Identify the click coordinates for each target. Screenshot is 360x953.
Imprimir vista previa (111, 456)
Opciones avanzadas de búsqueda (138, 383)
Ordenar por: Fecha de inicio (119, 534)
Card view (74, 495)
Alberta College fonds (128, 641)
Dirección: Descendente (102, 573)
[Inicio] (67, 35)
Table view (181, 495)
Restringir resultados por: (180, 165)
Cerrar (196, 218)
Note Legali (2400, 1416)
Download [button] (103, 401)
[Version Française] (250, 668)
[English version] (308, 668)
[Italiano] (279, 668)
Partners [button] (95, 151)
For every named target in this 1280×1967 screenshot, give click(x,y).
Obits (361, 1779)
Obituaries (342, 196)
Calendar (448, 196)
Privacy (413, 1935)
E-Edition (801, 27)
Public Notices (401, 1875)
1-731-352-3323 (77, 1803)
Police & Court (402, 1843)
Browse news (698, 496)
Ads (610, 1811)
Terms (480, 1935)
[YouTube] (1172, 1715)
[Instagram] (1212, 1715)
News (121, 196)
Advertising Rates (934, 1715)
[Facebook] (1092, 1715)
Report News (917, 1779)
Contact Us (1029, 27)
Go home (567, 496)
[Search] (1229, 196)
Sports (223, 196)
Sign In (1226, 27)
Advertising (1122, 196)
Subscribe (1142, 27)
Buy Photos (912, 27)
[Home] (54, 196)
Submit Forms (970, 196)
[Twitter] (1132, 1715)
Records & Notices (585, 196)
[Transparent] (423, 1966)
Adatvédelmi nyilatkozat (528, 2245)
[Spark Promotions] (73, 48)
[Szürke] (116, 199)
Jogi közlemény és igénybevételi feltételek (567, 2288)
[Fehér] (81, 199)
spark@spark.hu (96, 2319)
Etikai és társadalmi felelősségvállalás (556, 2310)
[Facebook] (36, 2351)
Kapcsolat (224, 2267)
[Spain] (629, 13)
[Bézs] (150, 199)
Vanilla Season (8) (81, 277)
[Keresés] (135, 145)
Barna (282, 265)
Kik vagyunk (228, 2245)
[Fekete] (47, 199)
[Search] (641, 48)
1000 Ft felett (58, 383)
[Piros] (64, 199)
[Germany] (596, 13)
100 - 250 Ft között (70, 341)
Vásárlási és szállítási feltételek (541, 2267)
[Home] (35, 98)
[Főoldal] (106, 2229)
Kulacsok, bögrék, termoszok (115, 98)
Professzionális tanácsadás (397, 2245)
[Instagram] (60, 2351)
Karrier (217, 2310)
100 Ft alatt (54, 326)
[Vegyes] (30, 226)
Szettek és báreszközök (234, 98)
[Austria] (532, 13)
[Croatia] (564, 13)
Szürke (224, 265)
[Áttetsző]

● ● ● ● ●

◆ **EXERCISE DESCRIPTION**: Look through the entries for the string "feltételek". Every line that has it belongs in the answer.

◆ **TASK RESPONSE**:
Jogi közlemény és igénybevételi feltételek (567, 2288)
Vásárlási és szállítási feltételek (541, 2267)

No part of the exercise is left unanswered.